We Are More Than How We Look

I found a document on my computer today that hadn’t been edited since 2004. It was a letter to a friend, apparently one that I typed, printed, and mailed via USPS because that’s what people did back in ’04. To be honest, the content was really not that exciting. It was more along the lines of, “woke up, ate toast, pined over the boy who sits behind me in math class,” etc. than anything else – exactly what you’d expect from an eleven-year-old.

Except the last paragraph, in which I completely brutalize my body. I mean, it’s really bad. It makes me uncomfortable to think that someone received this letter from me because those were not words that you’d want to casually share in a friendly letter. I feel a strong need to send this person a written apology, like, yesterday, for subjecting them to the completely inappropriate musings of my prepubescent brain. But we aren’t really friends anymore, so I feel like that would come across as more creepy than anything else.

It just got me thinking, like, I always claim that my eating disorder didn’t start until I was nineteen – which I guess technically it didn’t – but there were definitely issues long before that. Before I was run over by the mack truck that is puberty, I was weird-looking.

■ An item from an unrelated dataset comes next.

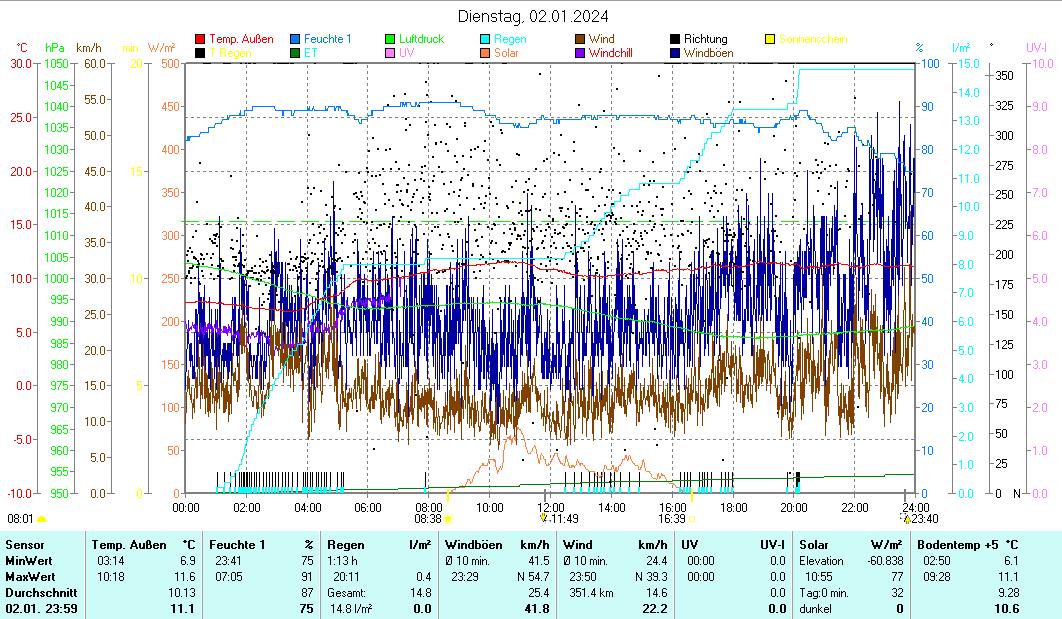Click the UV-I axis unit label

I had a massive overbite with a huge gap between my front teeth, thick Coke-bottle glasses, and an extra six inches in height, a combination that didn’t exactly endear me to my peers. Then once the hormones kicked in, I started growing out instead of up; my hips widened exponentially as my chest very stubbornly refused to budge. My limbs were still too long for me to handle gracefully, and I developed this unyielding mound of flesh on my stomach. Basically, I was never even remotely okay with how I looked.

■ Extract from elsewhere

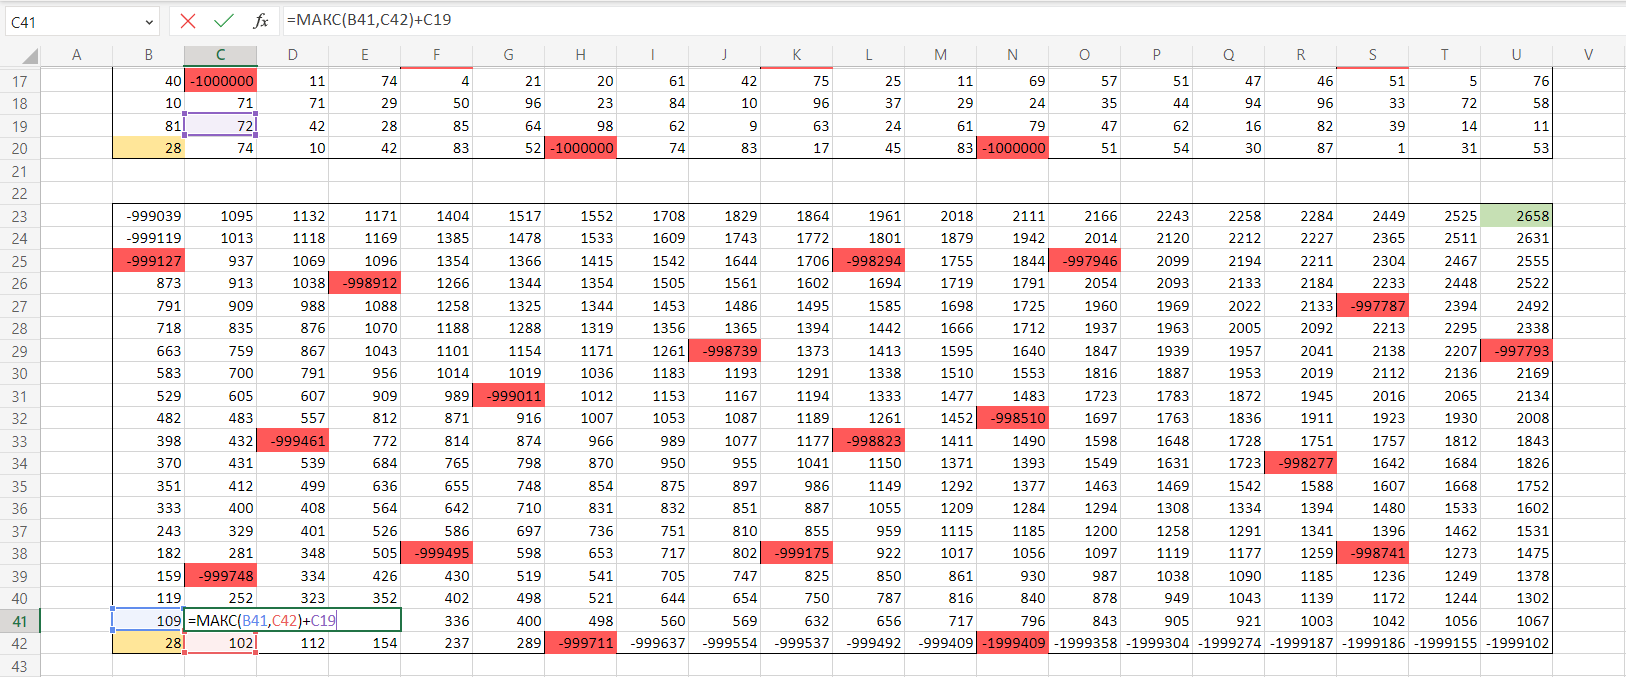Cancel the formula entry with the X icon
This screenshot has height=677, width=1626.
[x=188, y=20]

When I was in fifth grade, I filled out a questionnaire in a stupid book I got for Christmas that asked me all about myself. Favorite color, favorite song (it was Britney Spears’ “Lucky,” by the way), celebrity crush, all the questions you’d expect from a kids’ book. But the answer that struck me the most was the one I wrote next to “favorite thing about yourself.” In my bubbly kid handwriting I had written, “I’m so ugly but at least I’m skinny.”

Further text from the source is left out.